Que Dieu fertilise la terre de Syphax ! ville riche en palais et en oratoires ;
Que Koceïr, qui s’étend jusqu’au golfe, soit protégé, ainsi que sa citadelle élevée.
Lorsque vous la visitez, la ville a l’air de vous dire : Soyez le bienvenu !
Et la mer, qui tantôt s’éloigne d’elle et tantôt la baigne,
Ressemble à un amant qui désire visiter son amie, mais qui se retire dès qu’il aperçoit les sentinelles.

Dans un sentiment tout à fait opposé à celui qu’expriment ces vers, le savant et l’élégant Abou Abd Allah Mohammed, fils d’Abou Témîn, qui était au nombre des littérateurs les plus laborieux et les plus féconds, a composé les vers suivants :

Que la vie des habitants de Syphax soit troublée ! que la pluie, même tombant avec abondance, ne fertilise pas son territoire !
Ville dangereuse ! quiconque descend sur sa plage a deux ennemis à y redouter : les chrétiens et les Arabes.
Combien de gens ont erré sur le rivage, dépouillés de leurs marchandises ; combien d’autres, sur l’Océan, ont eu à pleurer leur captivité et une mort imminente.
La mer elle-même a reconnu la turpitude des habitants de Syphax, et toutes les fois qu’elle a été sur le point de s’en approcher elle s’est enfuie.

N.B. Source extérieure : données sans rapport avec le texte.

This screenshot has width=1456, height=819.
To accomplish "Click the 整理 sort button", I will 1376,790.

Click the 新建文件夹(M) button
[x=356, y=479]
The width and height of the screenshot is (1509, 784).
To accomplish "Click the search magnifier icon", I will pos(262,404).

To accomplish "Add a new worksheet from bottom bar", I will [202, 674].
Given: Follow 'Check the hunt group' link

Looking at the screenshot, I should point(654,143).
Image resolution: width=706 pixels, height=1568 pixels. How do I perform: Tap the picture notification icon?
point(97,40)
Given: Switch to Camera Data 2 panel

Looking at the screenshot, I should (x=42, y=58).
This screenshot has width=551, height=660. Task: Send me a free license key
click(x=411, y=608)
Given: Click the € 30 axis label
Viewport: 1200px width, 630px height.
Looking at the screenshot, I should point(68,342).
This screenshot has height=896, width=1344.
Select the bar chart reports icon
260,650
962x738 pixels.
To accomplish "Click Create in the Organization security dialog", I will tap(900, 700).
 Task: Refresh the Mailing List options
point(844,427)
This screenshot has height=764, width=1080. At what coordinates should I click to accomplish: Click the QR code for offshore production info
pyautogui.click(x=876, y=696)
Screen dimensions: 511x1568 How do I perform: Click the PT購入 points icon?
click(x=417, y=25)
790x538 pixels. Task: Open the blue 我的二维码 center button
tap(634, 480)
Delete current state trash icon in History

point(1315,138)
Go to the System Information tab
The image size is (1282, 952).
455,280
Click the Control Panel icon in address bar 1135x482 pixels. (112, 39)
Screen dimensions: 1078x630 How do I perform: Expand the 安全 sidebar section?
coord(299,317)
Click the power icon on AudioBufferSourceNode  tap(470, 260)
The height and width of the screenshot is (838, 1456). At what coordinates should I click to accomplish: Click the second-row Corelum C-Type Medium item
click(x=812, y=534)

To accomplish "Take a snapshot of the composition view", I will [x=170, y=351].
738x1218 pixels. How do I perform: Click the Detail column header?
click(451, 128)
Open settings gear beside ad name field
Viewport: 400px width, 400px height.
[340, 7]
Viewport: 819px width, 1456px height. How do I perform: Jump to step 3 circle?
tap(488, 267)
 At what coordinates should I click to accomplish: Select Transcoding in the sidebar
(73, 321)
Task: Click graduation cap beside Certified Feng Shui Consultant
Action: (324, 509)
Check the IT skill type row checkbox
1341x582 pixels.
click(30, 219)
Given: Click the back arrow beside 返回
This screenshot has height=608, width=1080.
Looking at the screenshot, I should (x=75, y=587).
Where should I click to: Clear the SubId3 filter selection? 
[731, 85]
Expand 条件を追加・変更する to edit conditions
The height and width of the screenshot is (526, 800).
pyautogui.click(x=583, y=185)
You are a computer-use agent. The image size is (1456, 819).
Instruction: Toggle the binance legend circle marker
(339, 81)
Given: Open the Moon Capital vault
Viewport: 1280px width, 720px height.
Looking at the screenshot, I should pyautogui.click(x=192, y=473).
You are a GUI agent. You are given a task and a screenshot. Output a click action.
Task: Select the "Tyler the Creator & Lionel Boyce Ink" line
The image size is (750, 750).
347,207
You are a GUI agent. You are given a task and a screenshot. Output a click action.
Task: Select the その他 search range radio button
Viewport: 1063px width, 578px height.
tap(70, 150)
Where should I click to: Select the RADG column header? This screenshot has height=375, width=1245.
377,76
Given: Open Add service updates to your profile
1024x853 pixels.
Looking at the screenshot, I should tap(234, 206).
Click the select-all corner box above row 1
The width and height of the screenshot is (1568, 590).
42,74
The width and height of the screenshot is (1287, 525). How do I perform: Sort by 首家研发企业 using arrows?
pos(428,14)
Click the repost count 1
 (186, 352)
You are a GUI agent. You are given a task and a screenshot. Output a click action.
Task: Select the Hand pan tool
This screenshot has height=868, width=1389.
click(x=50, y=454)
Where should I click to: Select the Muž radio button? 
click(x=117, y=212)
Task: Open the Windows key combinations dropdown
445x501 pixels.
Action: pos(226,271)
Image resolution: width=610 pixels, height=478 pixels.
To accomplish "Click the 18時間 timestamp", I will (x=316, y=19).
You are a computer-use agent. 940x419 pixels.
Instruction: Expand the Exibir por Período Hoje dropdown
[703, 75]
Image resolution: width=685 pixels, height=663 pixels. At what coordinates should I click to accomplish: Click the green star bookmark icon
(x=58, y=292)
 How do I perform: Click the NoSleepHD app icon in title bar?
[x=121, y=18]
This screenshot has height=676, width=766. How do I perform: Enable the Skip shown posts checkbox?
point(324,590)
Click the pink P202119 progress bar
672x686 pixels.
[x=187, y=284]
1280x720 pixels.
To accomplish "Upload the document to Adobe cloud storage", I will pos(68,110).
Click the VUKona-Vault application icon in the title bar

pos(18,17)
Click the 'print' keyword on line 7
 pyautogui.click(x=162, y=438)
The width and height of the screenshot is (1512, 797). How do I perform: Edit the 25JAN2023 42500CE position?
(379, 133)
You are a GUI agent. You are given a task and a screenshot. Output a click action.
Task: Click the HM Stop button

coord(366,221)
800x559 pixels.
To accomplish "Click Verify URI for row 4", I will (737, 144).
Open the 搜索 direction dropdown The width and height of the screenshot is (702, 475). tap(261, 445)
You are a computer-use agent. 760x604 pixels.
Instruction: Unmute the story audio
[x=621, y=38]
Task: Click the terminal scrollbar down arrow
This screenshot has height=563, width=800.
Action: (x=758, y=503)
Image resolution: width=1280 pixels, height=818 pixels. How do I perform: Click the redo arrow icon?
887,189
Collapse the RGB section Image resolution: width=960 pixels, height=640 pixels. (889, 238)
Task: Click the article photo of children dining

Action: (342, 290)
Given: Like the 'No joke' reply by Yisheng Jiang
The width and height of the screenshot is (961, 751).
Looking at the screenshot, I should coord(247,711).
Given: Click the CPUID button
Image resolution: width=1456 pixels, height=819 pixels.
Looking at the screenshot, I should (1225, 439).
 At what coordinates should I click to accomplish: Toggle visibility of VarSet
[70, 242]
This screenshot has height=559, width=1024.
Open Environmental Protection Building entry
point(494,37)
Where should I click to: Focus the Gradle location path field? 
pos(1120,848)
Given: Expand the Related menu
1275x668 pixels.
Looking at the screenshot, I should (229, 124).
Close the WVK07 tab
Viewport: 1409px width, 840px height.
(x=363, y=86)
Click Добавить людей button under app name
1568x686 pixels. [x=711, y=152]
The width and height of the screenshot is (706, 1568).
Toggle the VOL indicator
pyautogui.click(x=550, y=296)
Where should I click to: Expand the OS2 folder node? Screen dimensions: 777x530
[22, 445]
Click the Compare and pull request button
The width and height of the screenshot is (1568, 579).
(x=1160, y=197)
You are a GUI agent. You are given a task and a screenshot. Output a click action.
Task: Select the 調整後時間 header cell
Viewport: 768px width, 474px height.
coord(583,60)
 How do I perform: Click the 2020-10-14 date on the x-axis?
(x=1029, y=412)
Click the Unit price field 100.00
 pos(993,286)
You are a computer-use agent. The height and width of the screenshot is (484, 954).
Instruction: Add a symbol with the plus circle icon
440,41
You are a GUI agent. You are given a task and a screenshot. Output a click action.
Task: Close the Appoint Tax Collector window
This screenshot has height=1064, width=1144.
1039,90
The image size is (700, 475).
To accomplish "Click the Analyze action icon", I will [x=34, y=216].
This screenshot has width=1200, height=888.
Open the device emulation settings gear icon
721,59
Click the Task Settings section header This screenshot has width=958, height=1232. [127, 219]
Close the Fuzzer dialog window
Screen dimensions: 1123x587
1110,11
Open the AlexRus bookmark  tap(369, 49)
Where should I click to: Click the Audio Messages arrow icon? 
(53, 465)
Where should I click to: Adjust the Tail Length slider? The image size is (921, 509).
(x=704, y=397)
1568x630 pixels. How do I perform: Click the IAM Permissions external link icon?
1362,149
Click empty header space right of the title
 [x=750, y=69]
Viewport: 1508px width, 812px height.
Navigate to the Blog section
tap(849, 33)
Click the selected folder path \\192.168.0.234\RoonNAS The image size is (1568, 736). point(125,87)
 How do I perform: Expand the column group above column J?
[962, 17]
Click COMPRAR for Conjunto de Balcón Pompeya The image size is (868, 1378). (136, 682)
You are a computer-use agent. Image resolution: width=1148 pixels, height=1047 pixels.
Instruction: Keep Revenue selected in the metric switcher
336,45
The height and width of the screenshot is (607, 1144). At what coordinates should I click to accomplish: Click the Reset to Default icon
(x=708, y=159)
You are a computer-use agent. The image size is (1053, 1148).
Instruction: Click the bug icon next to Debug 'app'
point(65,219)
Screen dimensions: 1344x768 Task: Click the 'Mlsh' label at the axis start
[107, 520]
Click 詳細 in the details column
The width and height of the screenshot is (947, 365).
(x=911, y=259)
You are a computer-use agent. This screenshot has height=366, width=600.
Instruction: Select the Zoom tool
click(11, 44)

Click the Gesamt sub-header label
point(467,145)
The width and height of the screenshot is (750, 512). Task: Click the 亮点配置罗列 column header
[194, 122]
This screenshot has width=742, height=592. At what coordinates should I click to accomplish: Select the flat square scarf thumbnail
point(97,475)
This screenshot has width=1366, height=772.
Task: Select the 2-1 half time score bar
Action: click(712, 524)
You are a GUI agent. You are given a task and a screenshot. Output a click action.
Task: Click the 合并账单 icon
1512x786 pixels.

De Syphax, nous arrivâmes à la ville de Kâbis et nous nous logeâmes dans son enceinte. Nous y passâmes dix jours, à cause des pluies incessantes. Ibn Djozay fait observer que c’est à propos de Kâbis qu’un poète a dit :

Hélas ! que sont devenues ces nuits délicieuses passées dans la plaine, près de Kâbis ?
Lorsque je me les rappelle, mon cœur brûle, comme un charbon ardent dans les mains d’un kâbis (celui qui cherche du feu).

Nous sortîmes enfin de la ville de Kâbis, nous dirigeant vers Athrâbolos (Tripoli de Barbarie). Cent cavaliers, ou même davantage, nous escortèrent pendant plusieurs marches. La caravane était, en outre, accompagnée d’un détachement d’archers. Les Arabes craignirent ceux-ci et évitèrent leur rencontre. Dieu nous protégea contre leurs attaques. La fête des sacrifices (10 de dhou’lhidjdjeh) nous trouva dans une de nos étapes. Quatre jours après, nous arrivions à Tripoli, où nous fîmes quelque séjour. Je m’étais marié à Syphax avec la fille d’un des syndics de corporation de Tunis ; ce fut à Tripoli que je consommai mon mariage. Je quittai cette ville à la fin du mois de moharrem 726 (commencement de janvier 1326), en compagnie de ma femme et d’une troupe de Masmoudites. C’était moi qui portais l’étendard et qui servais de chef à la troupe. Quant à la caravane, elle resta à Tripoli, de peur du froid et de la pluie.

Nous dépassâmes Meslâtah, Mosrâtah et Koçoûr Sort. En ce dernier endroit, des tribus arabes (ou bien une troupe d’Arabes, composée de gens appelés Djammâz) voulurent nous attaquer ; mais la providence les écarta et mit obstacle au mal qu’elles prétendaient nous faire. Enfin, nous nous enfonçâmes dans une forêt, et, après l’avoir traversée, nous arrivâmes au château de Barsîs l’anachorète, puis à Kobbet Sellâm (la chapelle funéraire de Sellâm), où nous rejoignit la caravane, qui était restée à Tripoli. Il survint entre moi et mon beau-père un dissentiment qui m’obligea à me séparer de sa fille ; alors j’épousai la fille d’un tâlib, de Fès. Je consommai mon mariage à Kasr Azza’âfiah, et je le célébrai par un repas auquel je retins pendant un jour la caravane tout entière.